DIRECTIVE:
Copy the records word for word, starting at the line that has "At what coordinates" and continuing through the end of the records. Leave out the pictures.

---+---

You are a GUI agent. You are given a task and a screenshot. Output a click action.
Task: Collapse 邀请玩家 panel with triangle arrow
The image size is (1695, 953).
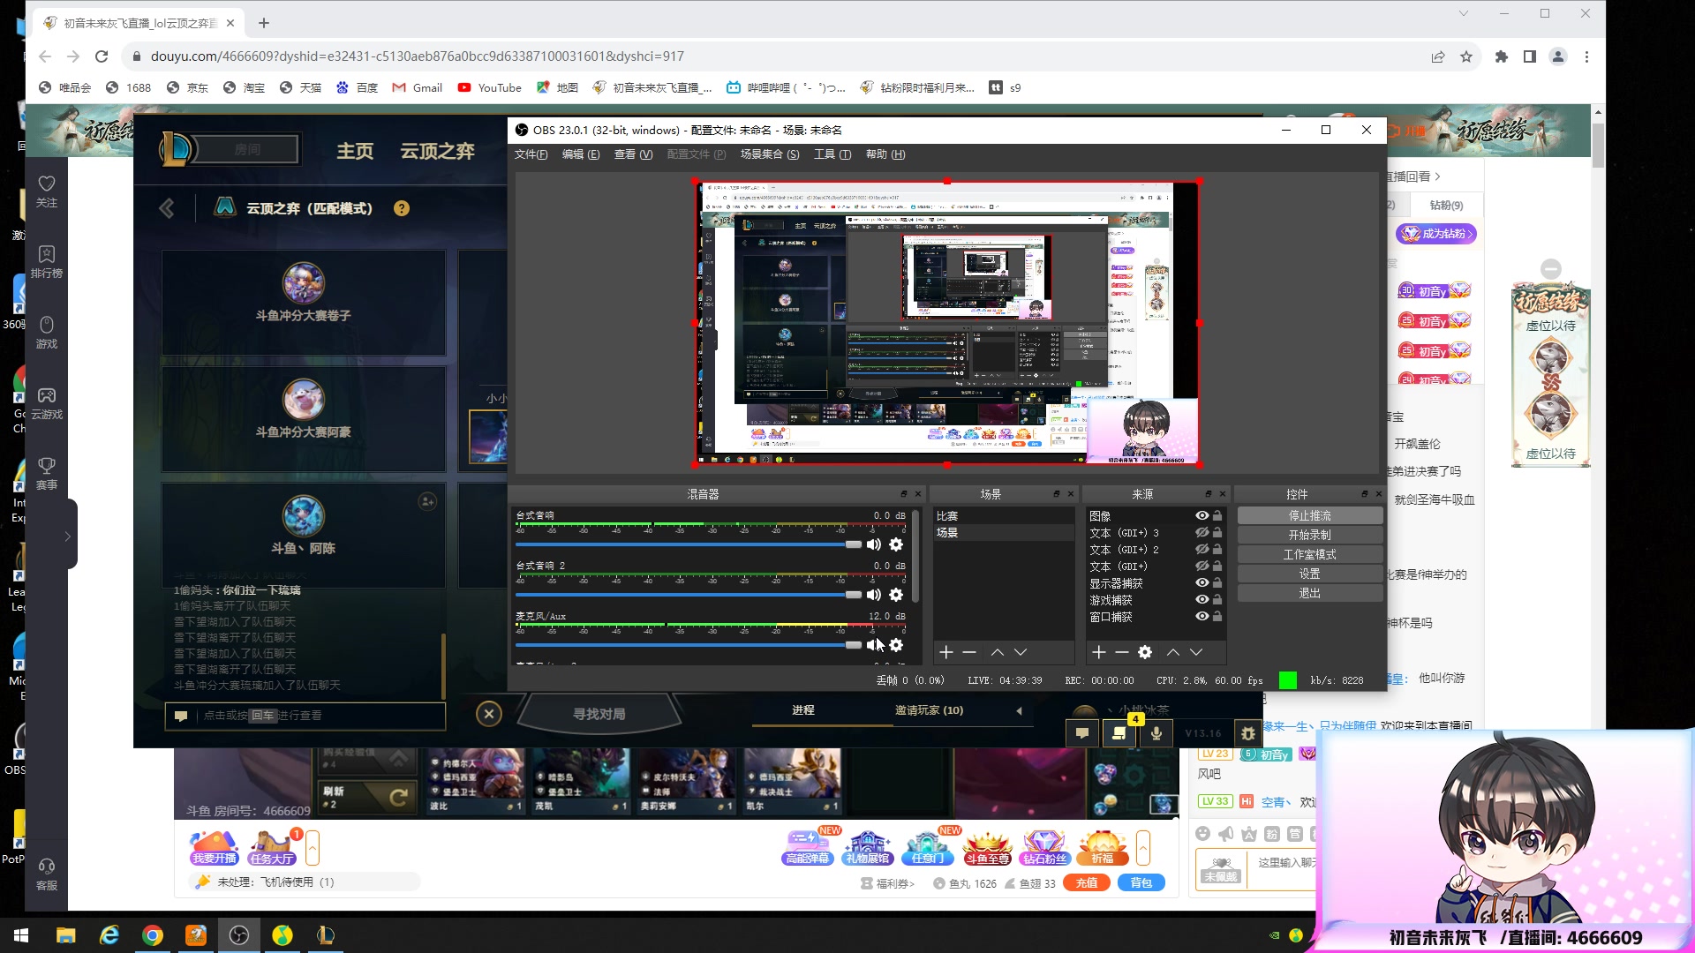1019,710
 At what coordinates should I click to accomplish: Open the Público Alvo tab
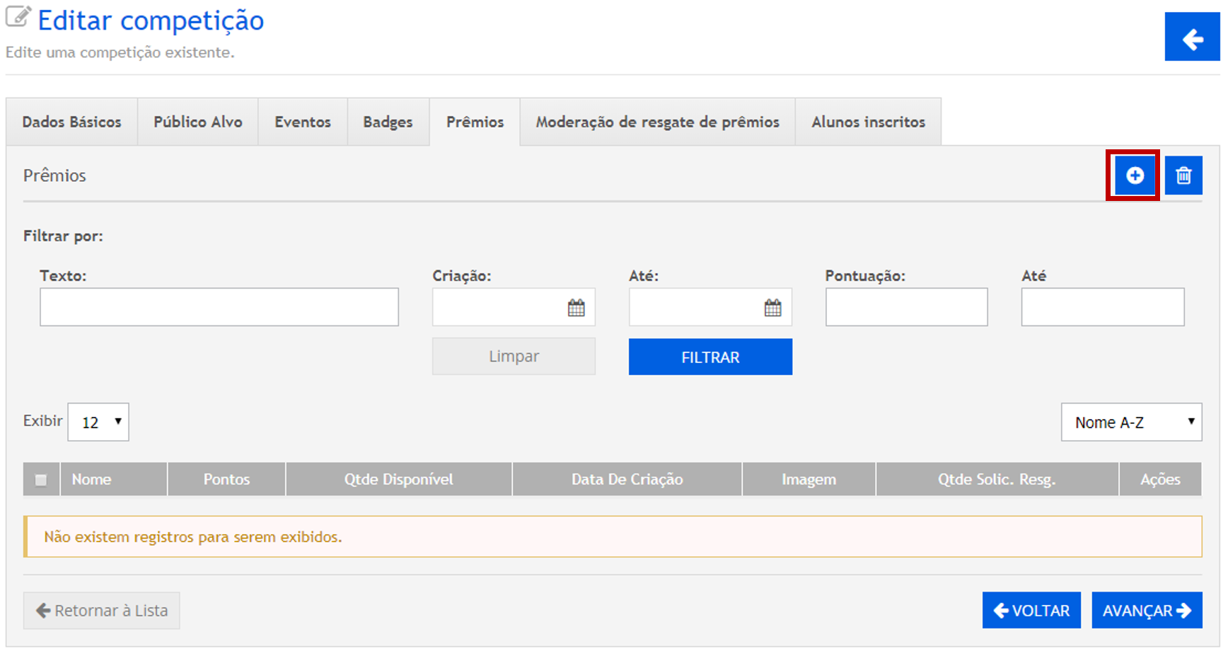tap(197, 122)
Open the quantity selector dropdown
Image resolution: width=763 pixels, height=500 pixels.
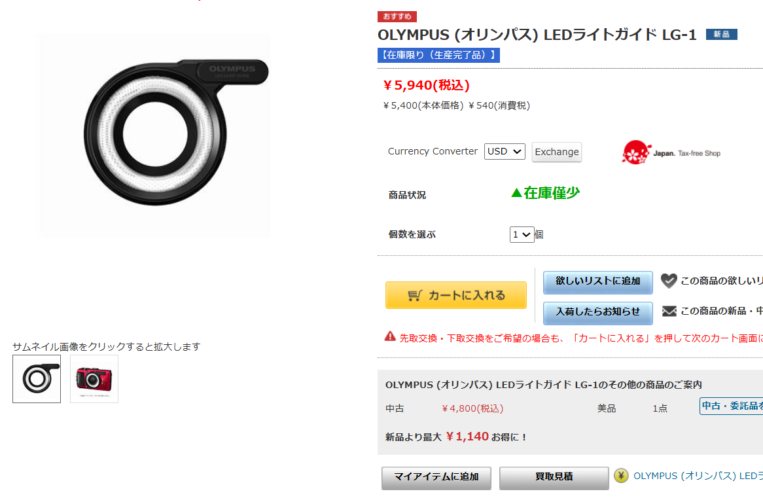click(522, 235)
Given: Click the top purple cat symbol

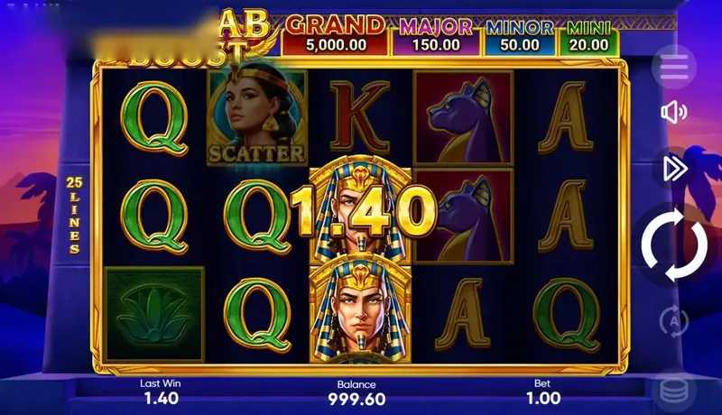Looking at the screenshot, I should [x=464, y=118].
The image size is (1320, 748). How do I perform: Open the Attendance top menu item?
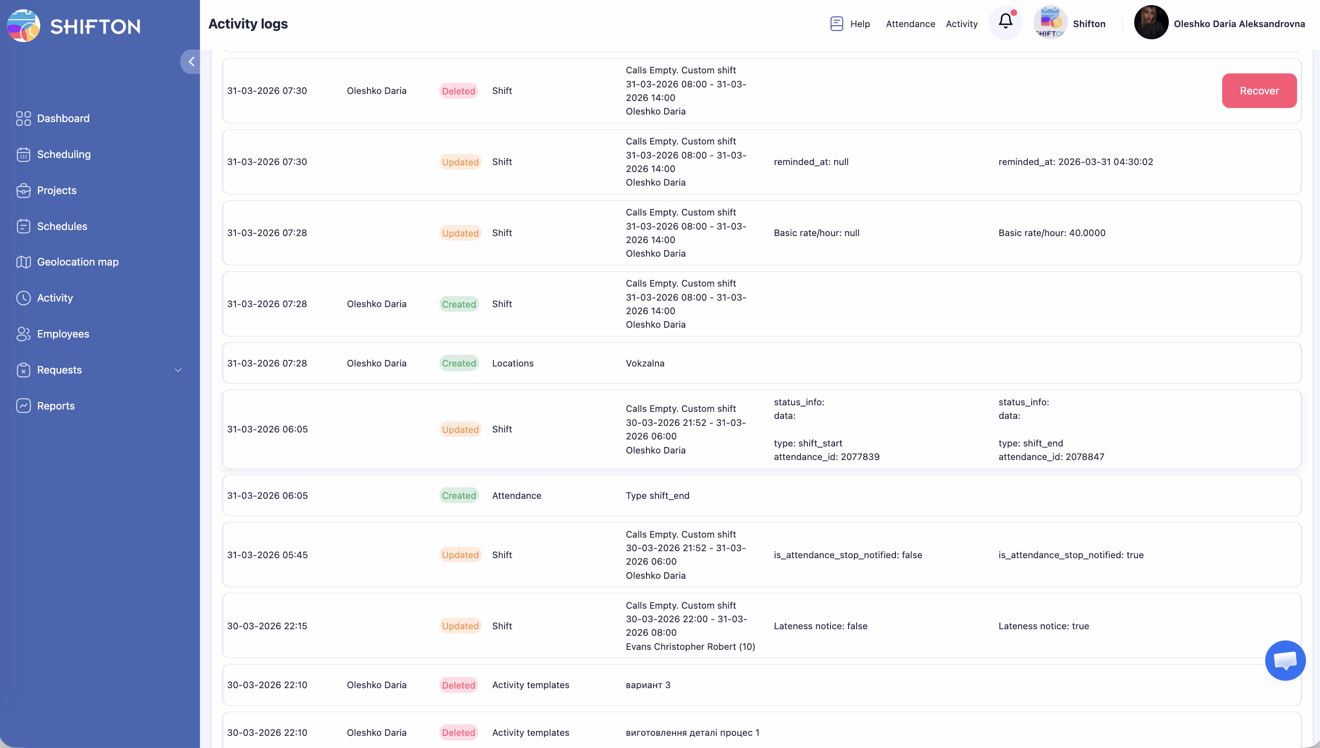tap(910, 24)
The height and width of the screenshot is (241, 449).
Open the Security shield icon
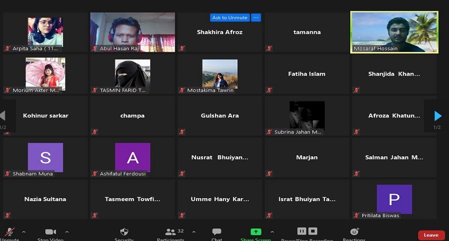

---+---

ANSWER TO THE TASK:
 At what coordinates should I click to accomplish: Open the Público Alvo tab
tap(197, 122)
Open the quantity selector dropdown
Image resolution: width=763 pixels, height=500 pixels.
click(522, 235)
Given: Click the top purple cat symbol

Looking at the screenshot, I should [x=464, y=118].
The image size is (1320, 748). How do I perform: Open the Attendance top menu item?
tap(910, 24)
The height and width of the screenshot is (241, 449).
Open the Security shield icon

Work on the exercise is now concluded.